HMM: Russia and China’s BRICS economic alliance will fail at countering the West.

Many of the countries now proposing the bric have common interests, not least a dislike of U.S. hegemony. But while the enemy of my enemy may be my friend, a successful BRICS needs more than that. It needs genuine aims, rules and commitment. No amount of backslapping and fist-pumping will change that.

India sees China as a strategic rival. It is aggressively positioning itself as a palatable alternative to China for manufacturing. Meanwhile, the skirmishes between India and China on the Tibetan plateau have turned more deadly. If China is promoting a BRICS concept as cover for Chinese hegemony, India is determined to use that same organization to block Chinese influence. Saudi Arabia and Iran feel the same way about each other.

South Africa is rapidly becoming a failed state. Its power crisis threatens value-added exports. How can the country possibly lead any alliance? Mexico? Every Mexican company I talk to tells me how it is expanding in the United States.

Brazil’s President, Luiz Inacio Lula da Silva, recently lamented, “Every night, I ask myself why all countries have to base their trade on the dollar.”

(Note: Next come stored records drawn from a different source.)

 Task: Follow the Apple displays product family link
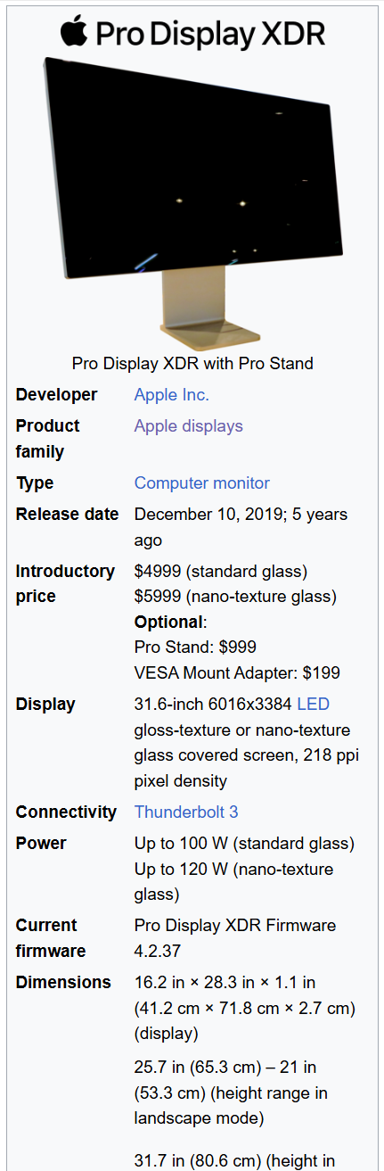[189, 425]
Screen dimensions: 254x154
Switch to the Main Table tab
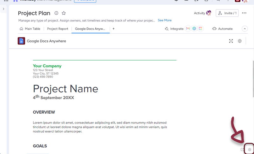pyautogui.click(x=30, y=29)
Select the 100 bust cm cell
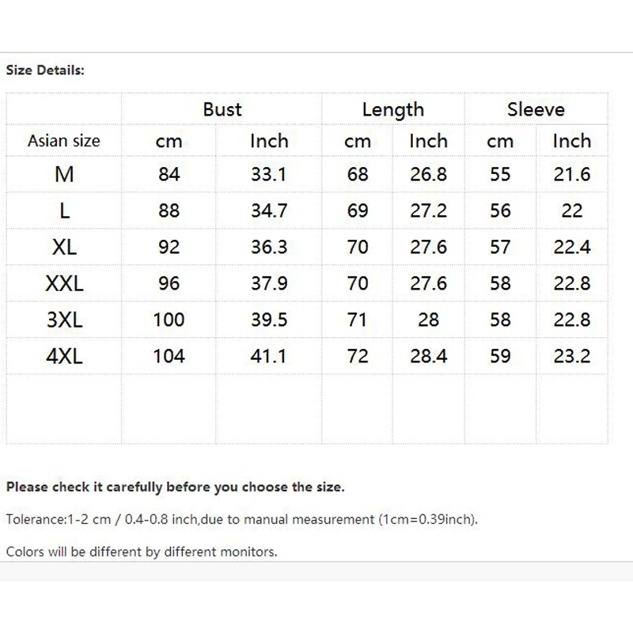 [x=169, y=320]
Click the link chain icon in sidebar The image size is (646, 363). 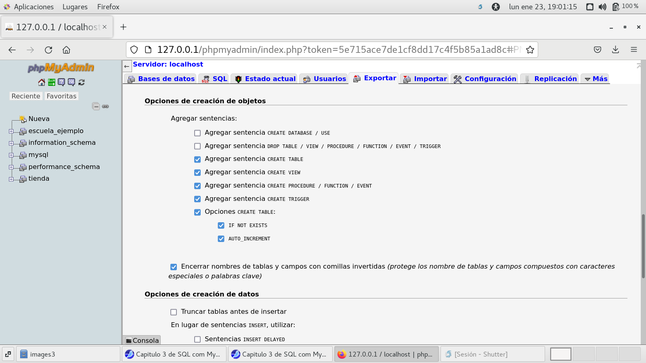[105, 106]
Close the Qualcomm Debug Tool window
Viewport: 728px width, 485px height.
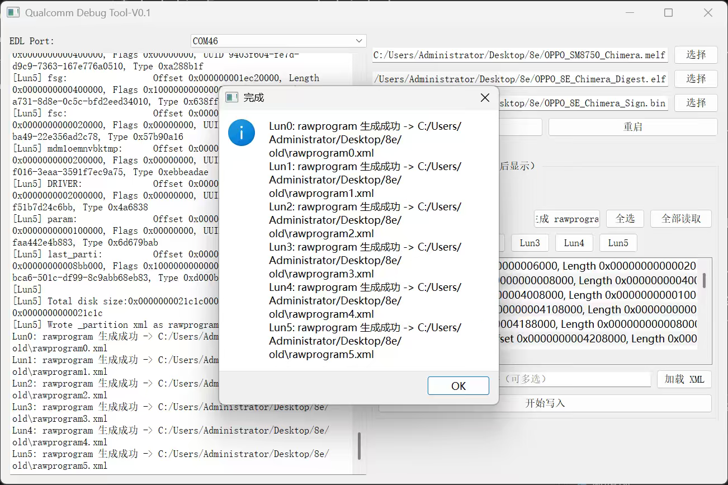coord(708,12)
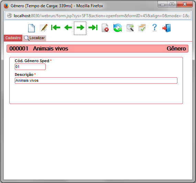Refresh the form with the blue-green arrows
Image resolution: width=196 pixels, height=183 pixels.
point(118,28)
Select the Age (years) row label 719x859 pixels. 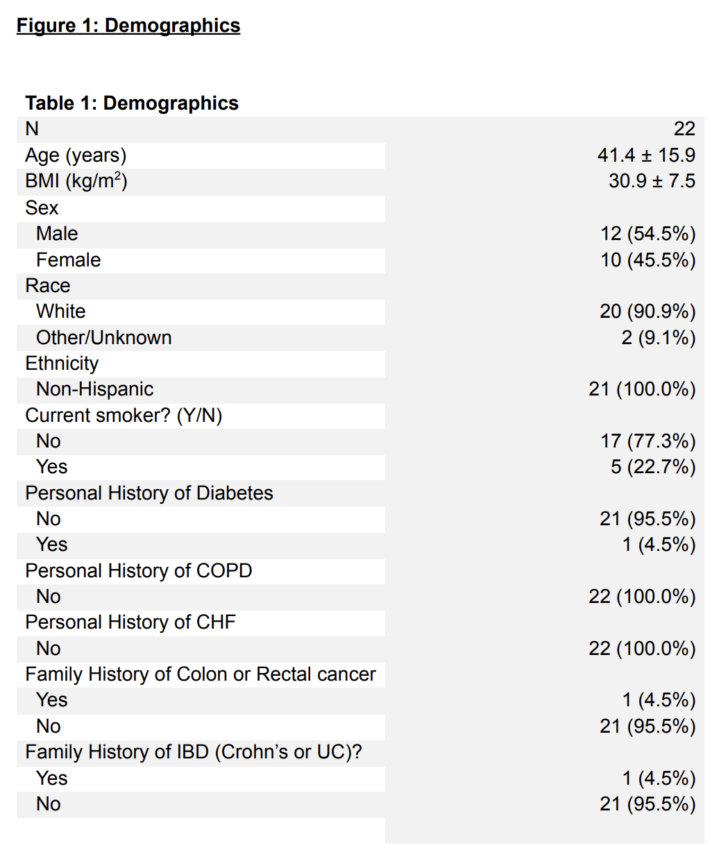(x=76, y=155)
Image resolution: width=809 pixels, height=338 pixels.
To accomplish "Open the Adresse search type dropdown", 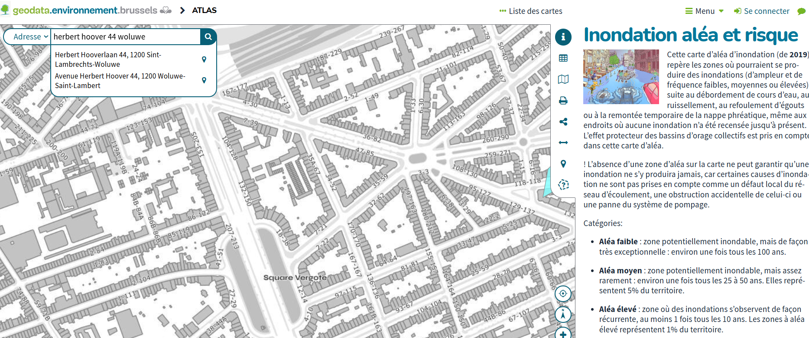I will (30, 37).
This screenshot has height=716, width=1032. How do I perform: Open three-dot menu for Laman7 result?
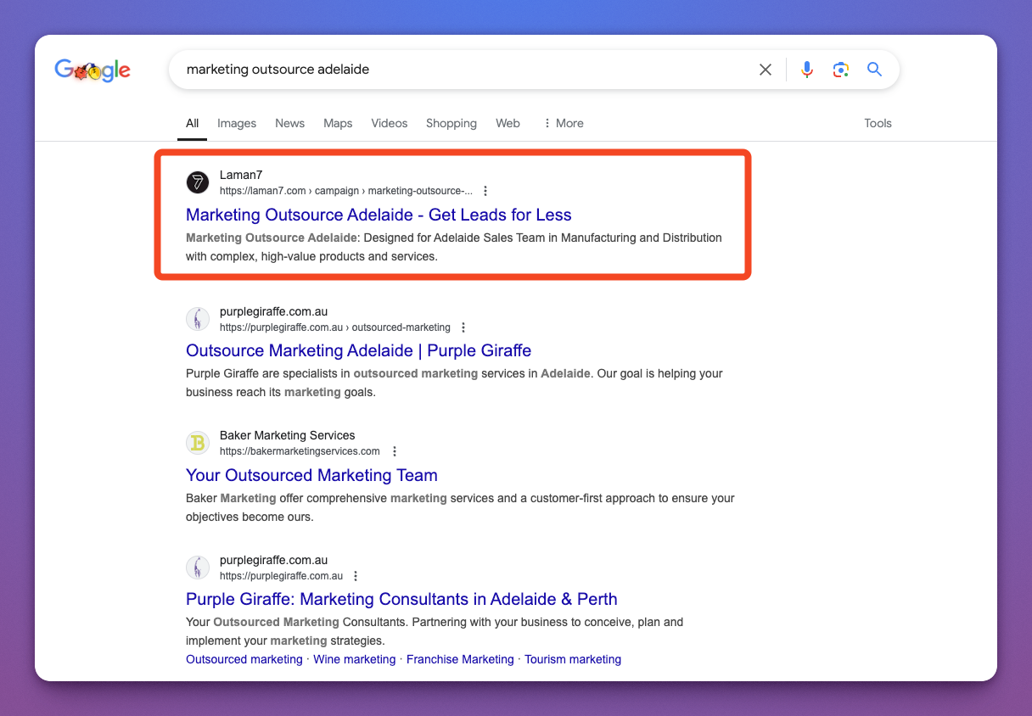pos(485,191)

Simple answer: Brazilian mining giant Vale SA can sell iron ore to China in Chinese yuan, or renminbi (RMB), all it wants, but what would it do with those RMB afterwards? Vale’s debts are all in U.S. dollars. The heavy construction equipment the company uses is often built by Caterpillar Inc. or Japan’s Komatsu Ltd., so Vale needs dollars and yen to buy it. RMB is valueless for Vale’s operations in Sudbury or Sulawesi (part of Indonesia).

Meanwhile, China has bought considerable influence outside of BRICS via its “One Belt, One Road” initiative, which invests in more than 150 countries. Why would China give that influence away to others via BRICS?

I’ll take our problems over theirs any day.